The extent to which each of the system’s available resources is used by the deduplication system depends on several factors. Most importantly, it depends on the location and time of the deduplication process (as discussed in section 3.2): Source-side systems, for instance, perform the deduplication on the client machine and hence need the client’s resources. They do not consume as much network bandwidth as target-side systems. Similarly, if deduplication is performed out-of-band, the resources are not used all the time, but only in certain time slots.
Besides the spatial dimension and the time of execution, resource usage can be influenced by the parameters discussed in the sections above. Among others, it strongly depends on the chunking method, the fingerprinting algorithm and the chunk size. According to literature, particularly the chunk size has a great impact [40], since it has direct implications on the amount of chunk index entries and hash lookups, as well as on the amount of file open operations.
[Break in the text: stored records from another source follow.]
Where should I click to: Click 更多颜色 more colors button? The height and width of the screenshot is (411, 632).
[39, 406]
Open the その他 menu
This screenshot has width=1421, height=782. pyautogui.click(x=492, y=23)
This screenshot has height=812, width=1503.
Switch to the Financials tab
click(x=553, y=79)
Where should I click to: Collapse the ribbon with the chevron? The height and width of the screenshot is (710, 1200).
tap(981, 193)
While resource usage is not much of an issue if deduplication is performed by a dedicated machine, it is all the more important if it must be performed in-band on the client’s machine. If this is the case, deduplication cannot disrupt other services or applications and must stay invisible to the user. Since limiting the resource usage often also means lowering the deduplication ratio or the execution time, these elements must be traded off against each other, depending on the particular use case.
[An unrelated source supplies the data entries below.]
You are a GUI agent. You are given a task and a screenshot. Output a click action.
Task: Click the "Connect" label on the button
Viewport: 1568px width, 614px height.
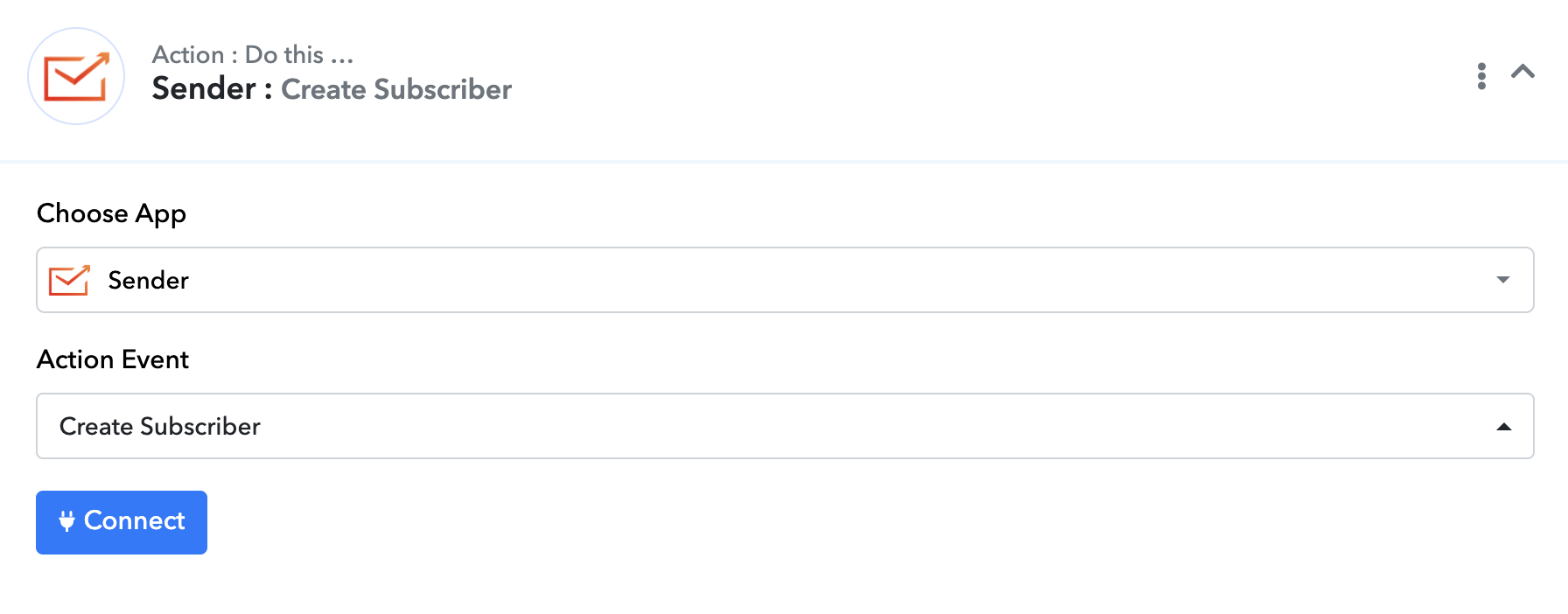pyautogui.click(x=135, y=521)
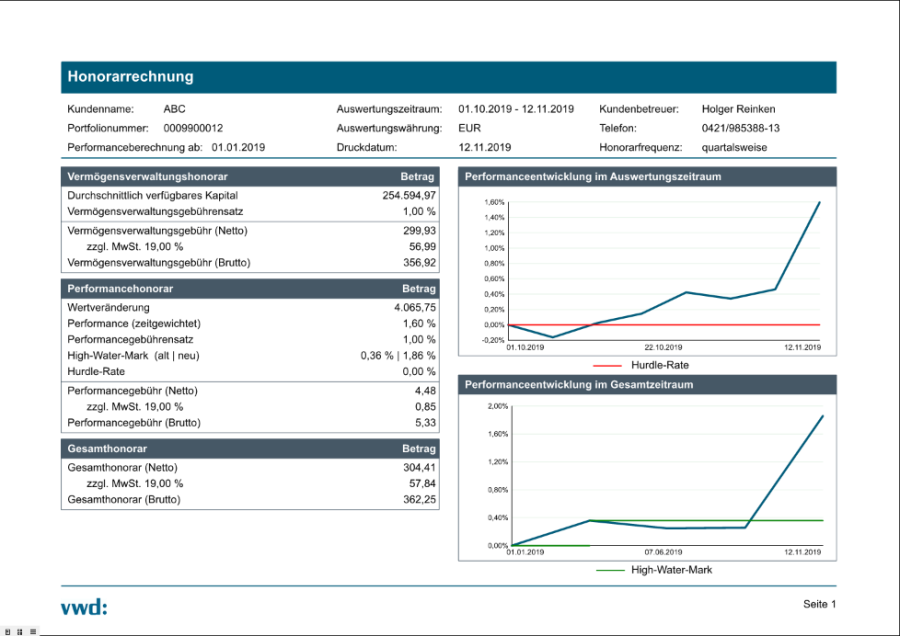The height and width of the screenshot is (636, 900).
Task: Click the Auswertungszeitraum date range value
Action: (516, 109)
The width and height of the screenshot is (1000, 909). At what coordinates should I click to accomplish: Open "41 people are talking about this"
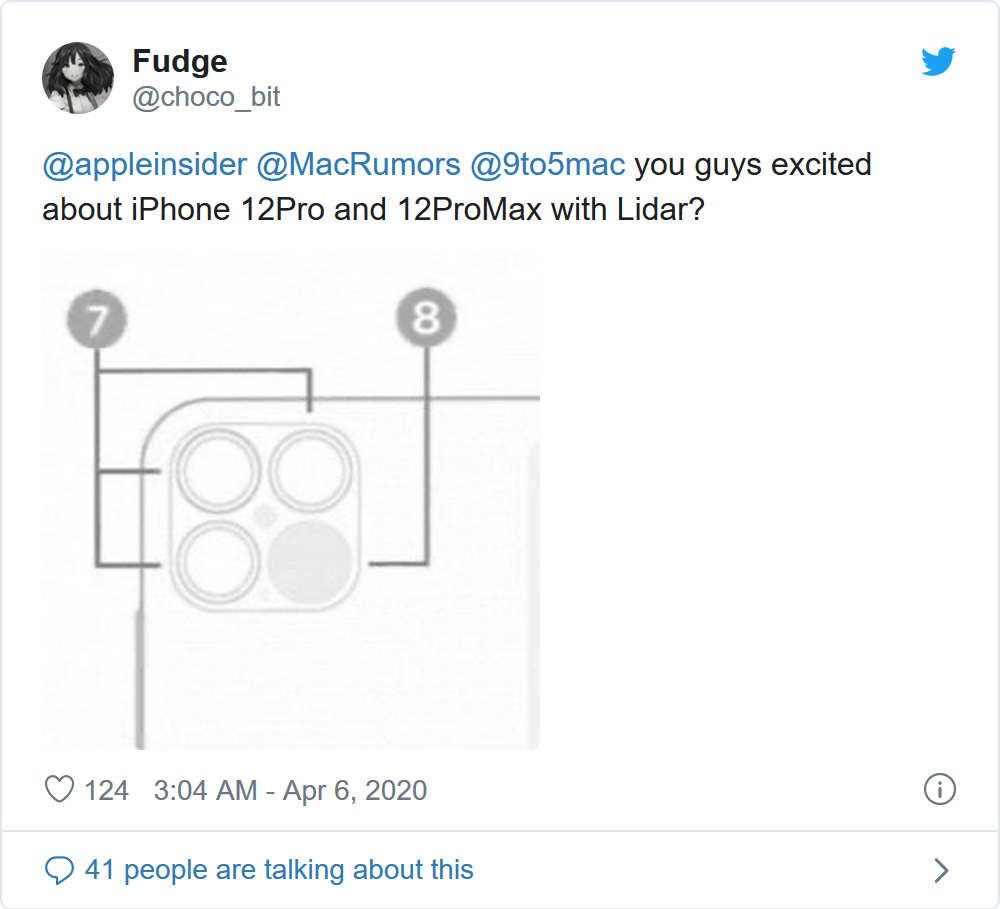pyautogui.click(x=279, y=870)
- 1 50 GB × 30 workstations in the initial run, plus 11 weeks × 30 workstations × 1 GB in all of the incremental runs.
- 2 50 GB of equal data, plus 30 workstations × 30% × 50 GB in the initial run, plus 11 weeks × 90% × 1 GB in all of the following runs.
- 3 All values are calculated under the assumption that the hash value is distributed equally in the number space. The probability of one collision is calculated using the birthday problem approximation function p(chunk_count, number_space) = 1 – exp(-chunk_count2/(2 × number_space)), with chunk_count being the maximum amount of possible unique chunks in the data set and number_space being the possible hash combinations. The collision chance is calculated in an analog way.
- 4 Due to performance issues, this feature was removed in Microsoft Exchange 2010.
Hi,
I would love to see a ebook version of your thesis (epub or mobi). Would that be possible ?
thanks
@JP: Is there a simple way to compile it from LaTeX format? If it is, I can definitely make one for you. Just let me know :-)
Hi Philipp:
Good Morning. Possible to receive pdf version of your thesis.